Jane Gardam: Old Filth
By Jesse Kornbluth
On a long drive, with a choice between NPR and Classic Rock, we chose NPR. Soon we were listening to a program about summer reading. I have trouble finding new fiction that makes me want to read the second paragraph. But not the hosts of this show. For them, there were “great reads” — page-turners like Gone Girl— and “beautifully crafted” books. They liked the great reads; they swooned over beautiful craft. Really, there was no book they didn’t love.
What does “beautifully crafted” mean? This: The plot is secondary, the characters are precious, you’ll drown in metaphor, and the structure has been fractured so you’re here on one page, decades removed on another. In a word, “beautifully crafted” is everything I loathe.

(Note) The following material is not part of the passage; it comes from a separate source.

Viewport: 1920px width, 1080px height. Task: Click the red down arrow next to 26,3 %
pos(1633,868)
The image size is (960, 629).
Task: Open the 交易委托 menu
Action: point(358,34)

But what if a book is actually a model of craft and a great read?
That rarely happens — but I’ve just read one.
Jane Gardam didn’t start writing until she was 43 and the youngest of her three children was off to school. Now 85, she has published 25 books. She’s the only writer to have won the Whitbread for best novel twice. She’s been nominated for the Booker. Among Those Who Know in England, she’s on a very tall pedestal.
In 2005, Gardam was short-listed for the Orange Prize for Fiction for “Old Filth.” Let’s not misunderstand: Filth means “Failed in London Try Hong Kong,” which is what Edward Feathers did. He became a rich, successful lawyer there, and then a judge, and now, as the novel begins, he’s 80, and, with his wife Betty, retired to the English countryside.
“Pretty easy life,” remarks a judge who knew him well. “Nothing ever seems to have happened to him.”
How could you — an American reader — possibly care about this man?